By 1875 Allen had departed Maine and was residing in Oconto Peshtigo Co., WI .On 10/8/77, in Winnebago Co., WI he remarried to Amalie “Mary” Opper (b. 5/25/47 Germany). Mary would bear Allen four children: Allen (b. 1874), Bert (b. 1877), Cora (b. 1879) and Lela E. (b. 1888).
In 1880 the U.S. Census found the Moran family in Peshtigo Marinette Co., WI. Allen’s occupation was that year listed as “lumber laborer.” Under he and Mary’s roof at the time was Allen and Susan’s son Augustus as well as Allen and Mary’s two boys and one girl.

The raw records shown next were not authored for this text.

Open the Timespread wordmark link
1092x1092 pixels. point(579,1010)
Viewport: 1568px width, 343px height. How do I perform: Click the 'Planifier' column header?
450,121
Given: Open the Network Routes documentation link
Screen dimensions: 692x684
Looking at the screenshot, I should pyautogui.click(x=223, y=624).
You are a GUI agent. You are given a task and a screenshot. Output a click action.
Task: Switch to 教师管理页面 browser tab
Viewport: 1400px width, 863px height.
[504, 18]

By 1889 the Moran family was residing in Snohomish, Snohomish Co. WA Terr. /State. Perhaps they had been drawn to the Puget Sound area by the timber industry. If that was the case, Allan must have been experiencing difficulties applying his lumber laborer’s trade because, in November of that year he requested a U.S. Government disability pension claiming inability to perform manual labor based on his12/62 Harper’s Ferry-era sickness. In this process he claimed to have been honorably discharged from the U.S. Army in January, 1863. There is no evidence the pension request was ever granted.

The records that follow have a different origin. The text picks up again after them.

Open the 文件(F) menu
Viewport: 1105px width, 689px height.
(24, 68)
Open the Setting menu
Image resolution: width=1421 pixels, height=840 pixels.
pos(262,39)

During the last year of his life Allen Moran was a member of the local police force and “a familiar figure to Snohomish people.” Throughout this period he continued to be plagued by “stomach trouble” which, in February, 1895 took him to the hospital in nearby Everett Snohomish Co., WA.

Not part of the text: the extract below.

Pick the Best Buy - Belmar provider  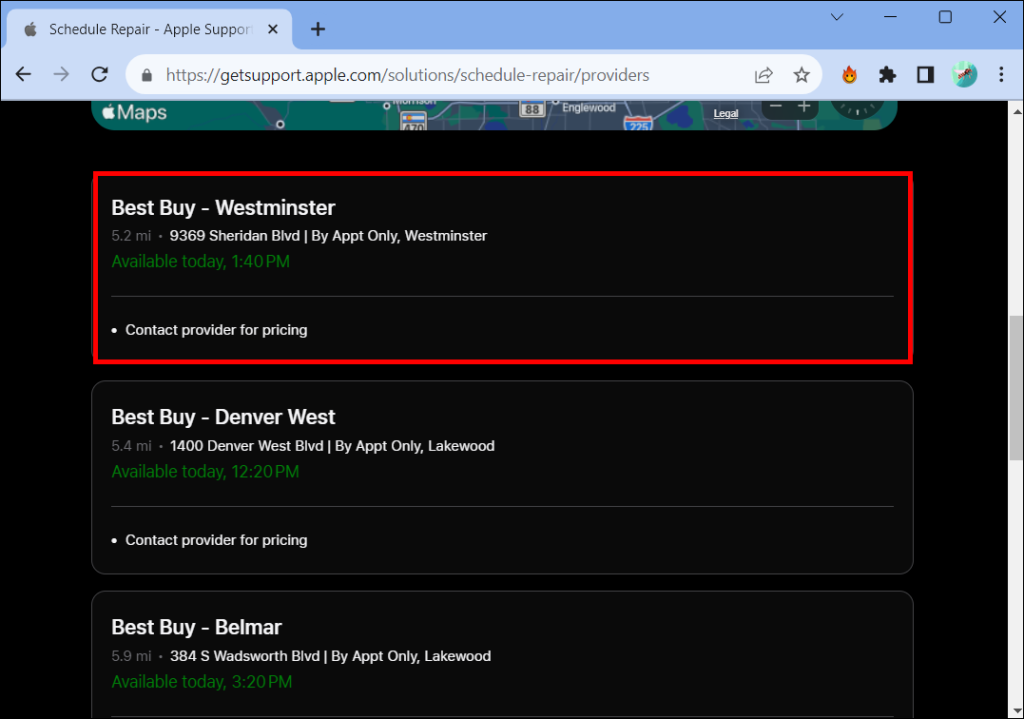pos(502,654)
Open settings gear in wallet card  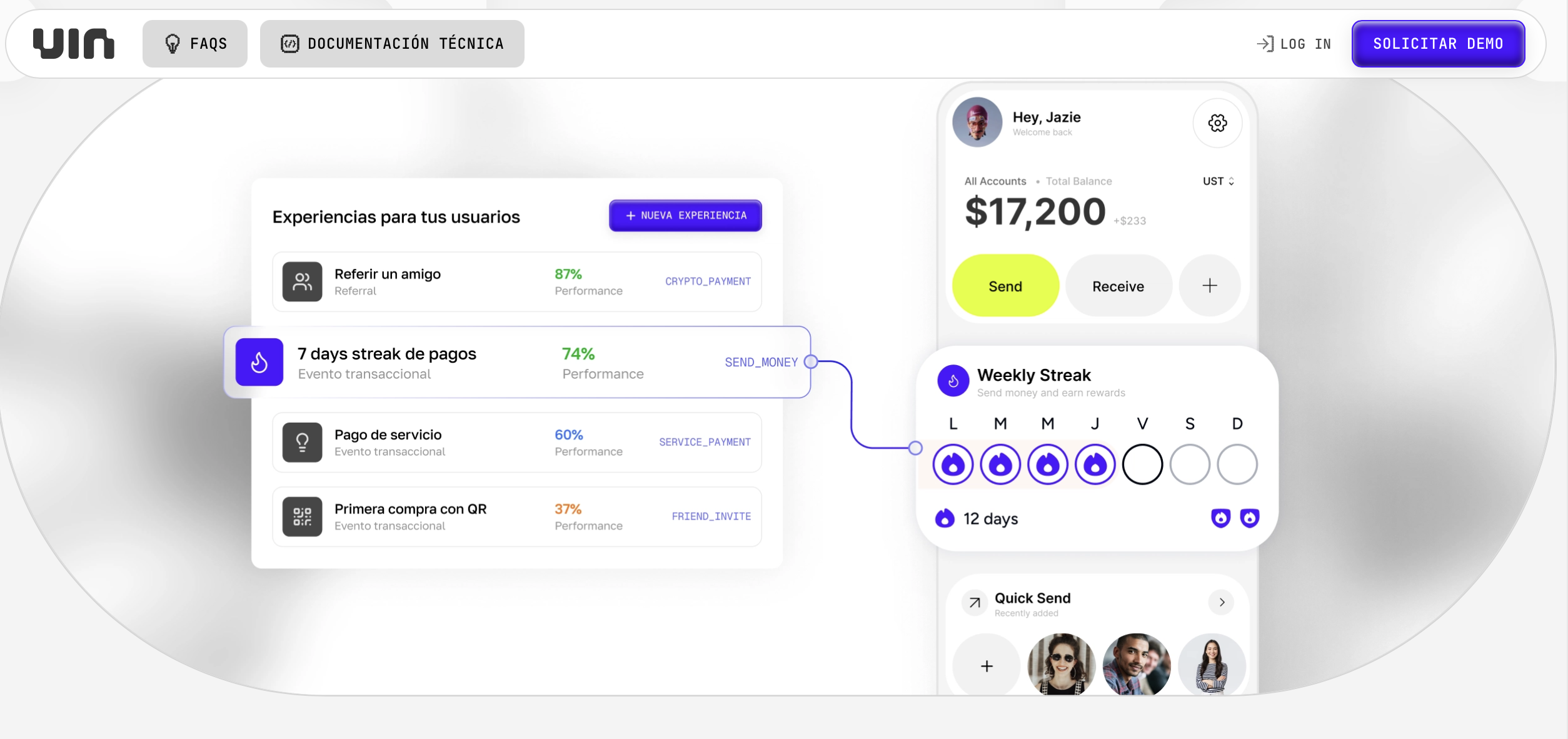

On 11/25/97 the former Union private died. The cause of his death would later be diagnosed as “stomach cancer.”
Allen Moran’s earthly remains were originally buried in the old Pioneer Cemetery of Snohomish. When the Grand Army Of The Republic (G.A.R.) Cemetery was created in Snohomish, Snohomish Co., WA in 1898 his remains were moved to their present resting place.
At the time of Allan Moran’s death his youngest child was only six or seven years of age. As such, almost immediately, Mary Moran sought financial support from the Federal Government in the form of a military widow’s pension. The request, however disclosed that her late husband had not been honorable discharged from the U.S. Army. In fact, he had deserted from his company and regiment. Mrs. Moran’s pension request was marked “No widow’s claim.”
After Allen’s death Mary remained in Snohomish, Snohomish Co., WA. The U.S. Census of 1910 showed she and her unmarried children Bert and Cora living together. Next door was married son Allen and his family.
Amalia Moran died on 3/10/10. She was/is buried beside Allen in the Snohomish G.A.R. Cemetery.